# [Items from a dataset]

**********

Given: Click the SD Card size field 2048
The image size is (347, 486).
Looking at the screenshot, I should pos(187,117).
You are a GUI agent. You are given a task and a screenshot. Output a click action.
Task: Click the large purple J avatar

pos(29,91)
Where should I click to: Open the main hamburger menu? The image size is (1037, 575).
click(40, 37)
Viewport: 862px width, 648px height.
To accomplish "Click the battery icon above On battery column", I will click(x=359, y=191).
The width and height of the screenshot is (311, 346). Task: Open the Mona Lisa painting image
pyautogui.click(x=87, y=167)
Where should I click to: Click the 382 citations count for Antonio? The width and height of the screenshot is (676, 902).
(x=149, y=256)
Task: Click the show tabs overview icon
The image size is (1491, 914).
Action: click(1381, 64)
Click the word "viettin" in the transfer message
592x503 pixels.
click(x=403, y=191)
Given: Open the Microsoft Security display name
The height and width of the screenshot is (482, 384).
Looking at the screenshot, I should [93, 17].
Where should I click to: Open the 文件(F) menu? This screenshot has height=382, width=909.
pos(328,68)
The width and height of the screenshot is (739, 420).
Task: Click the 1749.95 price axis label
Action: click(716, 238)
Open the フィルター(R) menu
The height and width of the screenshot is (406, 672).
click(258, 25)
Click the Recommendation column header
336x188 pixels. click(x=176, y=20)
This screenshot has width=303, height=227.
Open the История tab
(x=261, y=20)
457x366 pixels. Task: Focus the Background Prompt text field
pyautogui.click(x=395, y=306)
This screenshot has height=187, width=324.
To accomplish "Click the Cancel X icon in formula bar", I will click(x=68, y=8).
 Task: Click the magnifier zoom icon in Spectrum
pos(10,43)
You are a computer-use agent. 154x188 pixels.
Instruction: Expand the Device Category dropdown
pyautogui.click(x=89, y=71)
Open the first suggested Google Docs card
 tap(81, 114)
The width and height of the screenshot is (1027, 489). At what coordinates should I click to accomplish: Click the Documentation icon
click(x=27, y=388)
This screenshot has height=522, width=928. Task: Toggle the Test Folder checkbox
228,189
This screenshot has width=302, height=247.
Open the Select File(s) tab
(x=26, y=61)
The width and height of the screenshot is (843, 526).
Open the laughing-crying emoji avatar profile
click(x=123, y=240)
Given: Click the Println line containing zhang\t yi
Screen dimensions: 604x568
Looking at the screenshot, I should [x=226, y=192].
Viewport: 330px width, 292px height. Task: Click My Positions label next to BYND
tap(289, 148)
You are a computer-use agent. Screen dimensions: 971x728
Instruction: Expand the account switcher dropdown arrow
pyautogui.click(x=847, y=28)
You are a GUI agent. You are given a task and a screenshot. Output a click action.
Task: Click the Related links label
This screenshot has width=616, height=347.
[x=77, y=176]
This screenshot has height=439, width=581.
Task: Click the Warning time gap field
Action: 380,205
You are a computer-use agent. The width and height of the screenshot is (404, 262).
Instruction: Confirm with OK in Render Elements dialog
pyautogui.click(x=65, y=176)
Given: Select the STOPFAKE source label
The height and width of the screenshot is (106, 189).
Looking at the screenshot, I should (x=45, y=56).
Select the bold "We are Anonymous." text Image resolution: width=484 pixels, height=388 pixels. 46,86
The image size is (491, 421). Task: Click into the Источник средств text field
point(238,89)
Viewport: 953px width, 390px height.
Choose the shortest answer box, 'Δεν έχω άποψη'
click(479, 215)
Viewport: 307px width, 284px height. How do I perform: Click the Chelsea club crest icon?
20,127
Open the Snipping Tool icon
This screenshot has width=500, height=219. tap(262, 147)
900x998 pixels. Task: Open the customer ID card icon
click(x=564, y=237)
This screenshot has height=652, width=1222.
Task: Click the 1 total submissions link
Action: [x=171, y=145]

**********

# [ASSIGNMENT]
Only the lines above that include the word "computer" belong in the answer; copy each one.

# [RESPONSE TO THIS EXERCISE]
You are a computer-use agent. 154x188 pixels.
You are a computer-use agent. Screen dimensions: 971x728
You are a computer-use agent. The width and height of the screenshot is (404, 262).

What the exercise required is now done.